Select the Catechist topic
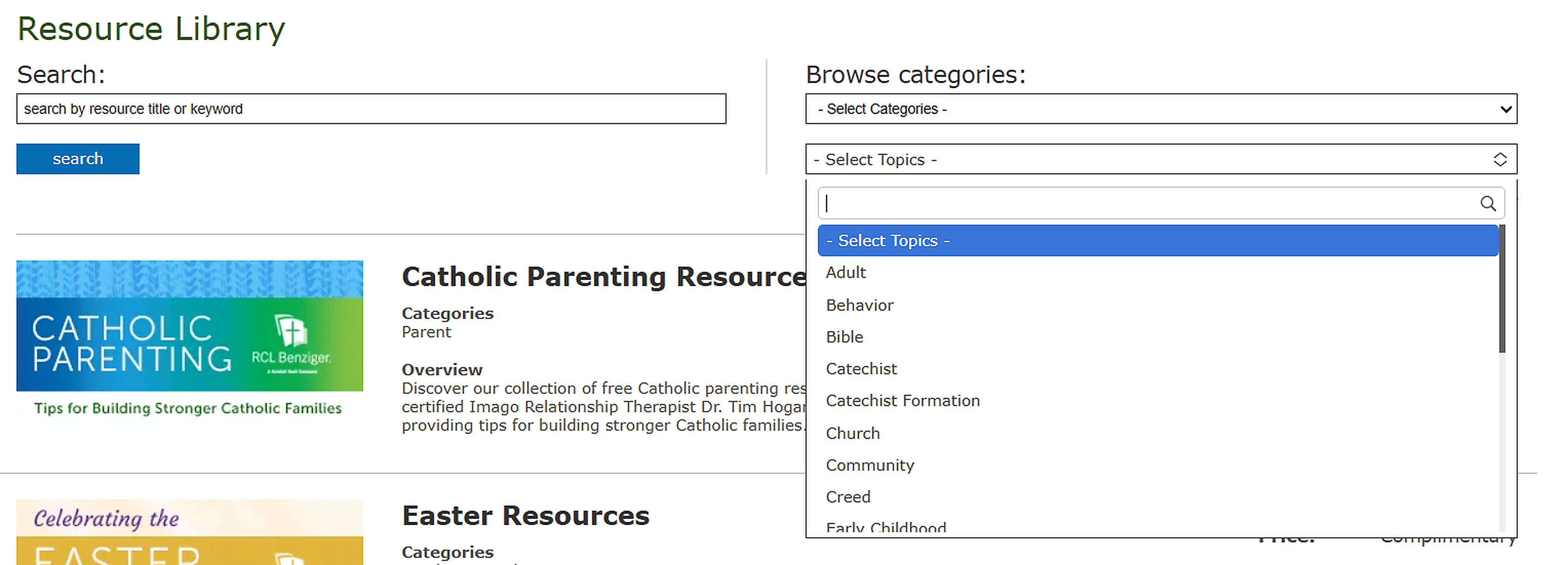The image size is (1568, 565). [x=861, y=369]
* * *
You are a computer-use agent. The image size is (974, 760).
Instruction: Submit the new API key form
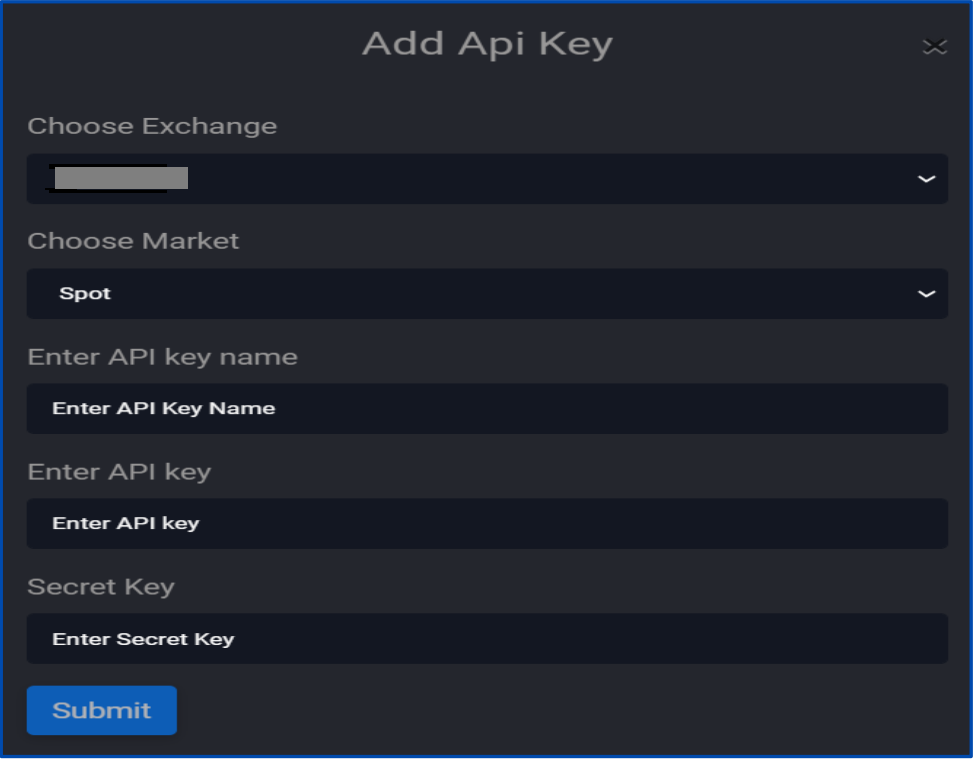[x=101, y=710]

▶ [WORK TO COMPLETE] Lay out as a Markdown table, with columns named Row and Text, the part of the records that opens with the line containing "You are a computer-use" and closes with the line containing "[x=101, y=710]", one line per row and blank lines omitted. Include only those lines, and leave the pictures out.

▶ [COMPLETE OUTPUT]
| Row | Text |
|---|---|
| 1 | You are a computer-use agent. The image size is (974, 760). |
| 2 | Instruction: Submit the new API key form |
| 3 | [x=101, y=710] |